**Given request 1:**
In the GCSL notebook, what three pieces of information does the agent use to choose an action at each step?
**Given request 2:**
Write the next part of the GCSL notebook, picking up after its final sentence.

─── Document text ───

# Learning to Reach Goals via Iterated Supervised Learning

A demonstration of Goal-Conditioned Supervised Learning (GCSL)

# Goal-Conditioned Supervised Learning (GCSL)¶ This notebook provides a brief introduction to goal-conditioned supervised learning (GCSL), as introduced in

Dibya Ghosh, Abhishek Gupta, Justin Fu, Ashwin Reddy, Coline Devin, Benjamin Eysenbach, Sergey Levine. Learning To Reach Goals Via Iterated Supervised Learning. In this notebook, we develop a simple instantiation of the GCSL algorithm for solving goal-reaching tasks on a simple 2d navigation task with discrete actions to explain the algorithm. For a codebase with more complete features, please see the Github repository linked below.

Let's get started!

## The Goal-Reaching Problem¶

Goal-conditioned supervised learning (GCSL) is an algorithm for solving the problem of goal-reaching in an environment (formally, an MDP).

At the beginning of each episode, a goal state $g$ is selected randomly in an environment and shown to the agent. The agent's goal is to reach this goal state by the end of the episode, which terminates after some fixed amount of time has passed.

Each step, the agent must choose an action to take, given three pieces of information:

1. The state the agent is currently at
2. The goal the agent is trying to get to
3. The amount of time the agent has left to reach the goal (the horizon)

For example, here would be the pseudocode of an agent that takes actions randomly.

class RandomAgent:
def get_action(self, state, goal, horizon):
return np.random.choice(n_actions) # Choose randomly


How can we train an agent $\pi: (s, g, h) \mapsto a$ to learn to reach goals in the environment?

─── Record extracts ───

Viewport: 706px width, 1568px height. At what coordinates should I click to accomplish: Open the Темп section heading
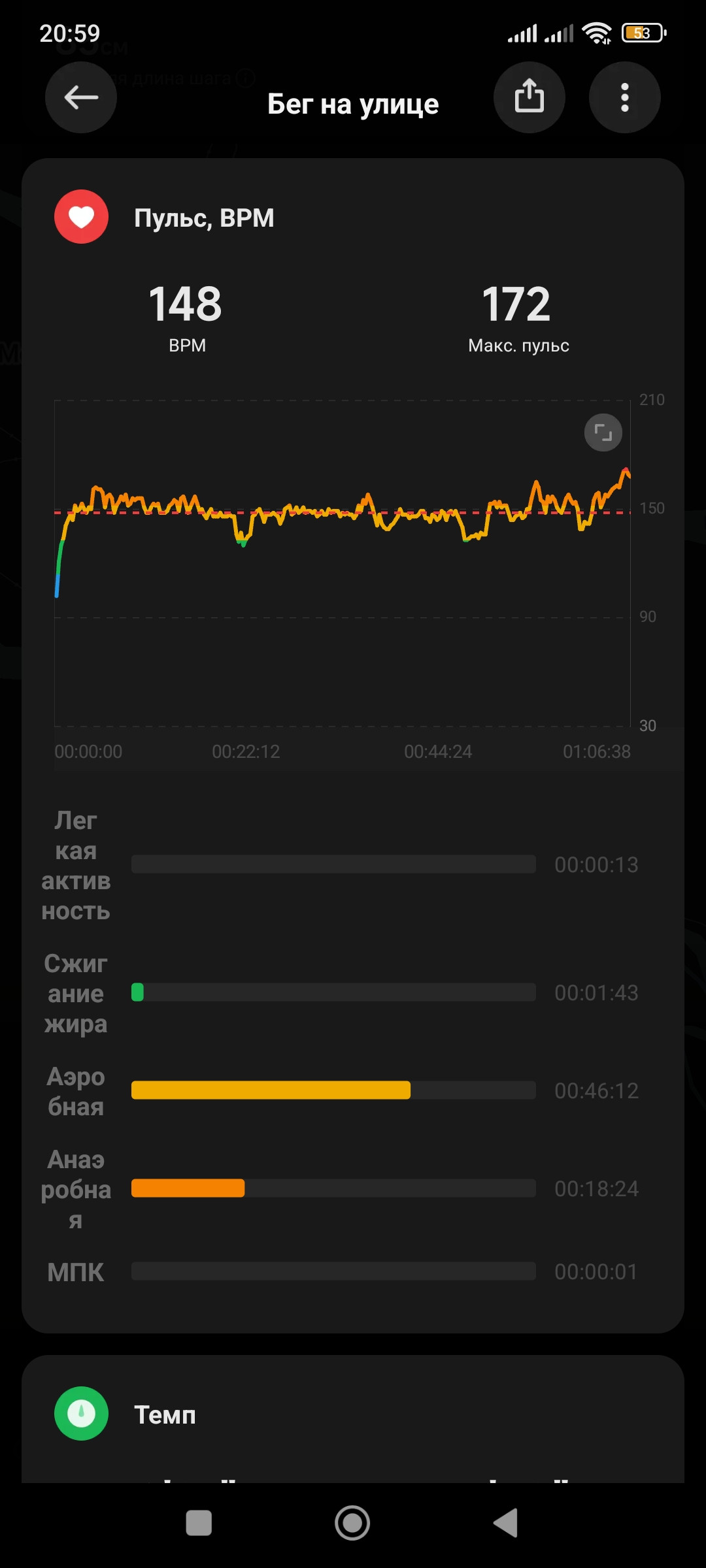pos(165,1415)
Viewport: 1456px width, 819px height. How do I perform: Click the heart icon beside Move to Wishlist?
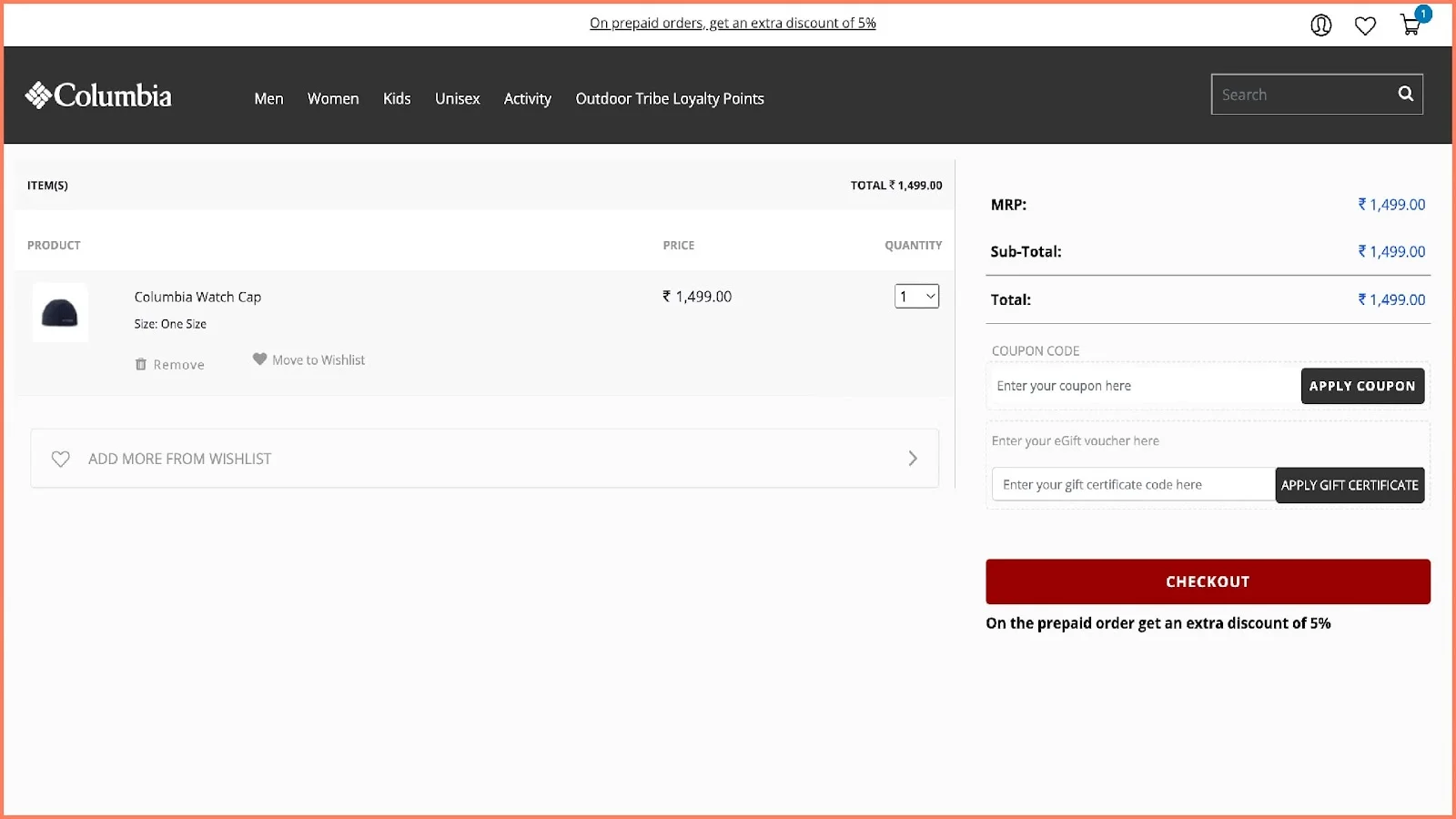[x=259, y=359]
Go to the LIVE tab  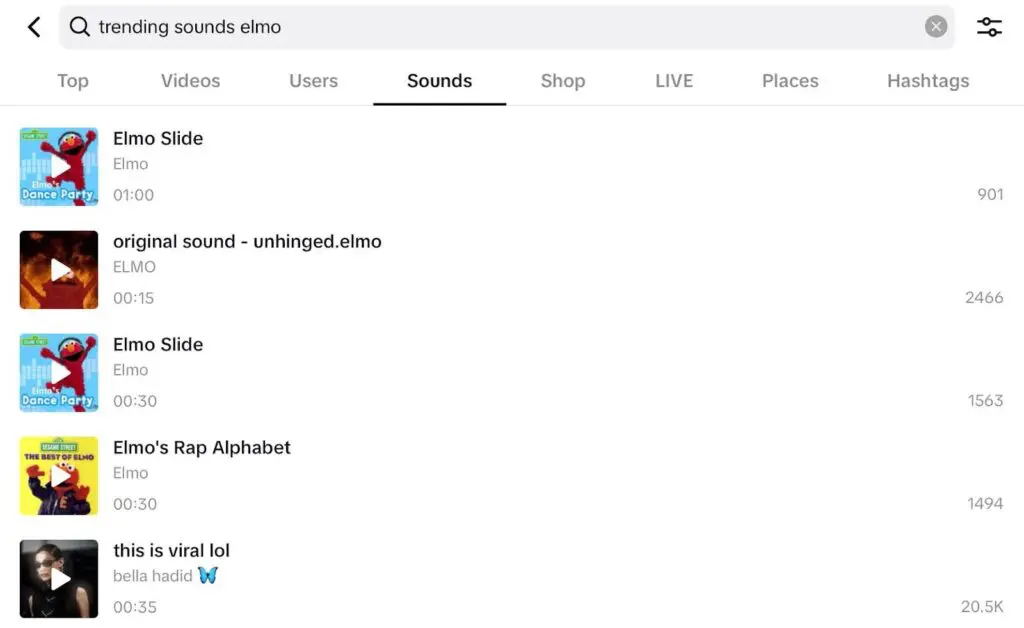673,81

───

**Exercise result 1:**
The state it is currently at, the goal it is trying to reach, and the amount of time it has left to reach the goal (the horizon).

**Exercise result 2:**
Imitation Learning: If (somehow) we had access to an optimal policy $\pi^*$, that given any state $s$, goal $g$ and time horizon $h$, could return the optimal action $a^*$, we could just use supervised learning to try to match the actions of the expert (MLE). If actions were discrete, this would correspond to a classification problem, and if actions were continuous, this would correspond to a regression problem.

## Goal-Conditioned Supervised Learning (GCSL)¶

Of course, we don't have access to the optimal policy $\pi^*$ (wouldn't life be simple, then?). What can we do in the absence of this optimal policy? GCSL leverages the insight that even if we don't have access to the optimal policy, we can use the principle of hindsight to turn data that the agent has collected into "optimal" data.

The Principle of Hindsight: Suppose the agent has just executed the following episode. It was commanded to reach the goal $g^*$, and ends up seeing the following states and taking the following actions

$$s_0, a_0, s_1, a_1, s_2, \dots s_{50}, a_{50}$$

The agent might have done a terrible job at reaching $g^*$. It could be that the final state $s_{50}$ and $g^*$ are on opposite sides of the room. However, we know that the agent was able to successfully reach $s_{50}$, and we can use the data collected in the trajectory to teach the agent how to better get to $s_{50}$.

For that matter, the agent was also able to reach $s_{49}, s_{48}, \dots$, and we can use this data to learn how to reach all of these states more accurately.

More precisely, consider any two timesteps $t_1$ and $t_2$ ($t_1 < t_2$). We know that after the agent took action $a_{t_1}$ in state $s_{t_1}$, it reached the state $s_{t_2}$ after $t_2-t_1$ timesteps. This means that we can treat $a_{t_1}$ as being optimal behavior at $s_{t_1}$ when trying to reach $s_{t_2}$ in $t_2 - t_1$ timesteps.

GCSL: Given the principle of hindsight, we can now introduce GCSL, the algorithm. Each iteration, the agent performs the following three steps:

1. Collects a trajectory with the current agent $\pi_k$
2. Picks many choices of $t_1,t_2$ to create a dataset $\mathcal{D}$ of optimal data $\mathbf{x} = (s=s_{t_1}, g=s_{t_2}, h=t_2-t_1)$ and $\mathbf{y} = a_{t_1}$.
3. Performs supervised learning (classification or regression depending on discrete actions) to have the policy produce output $\mathbf{y}$ when provided input $\mathbf{x}$ to create a better policy $\pi_{k+1}$

Formally, the policy is performing maximum-likelihood estimation (MLE) via supervised learning.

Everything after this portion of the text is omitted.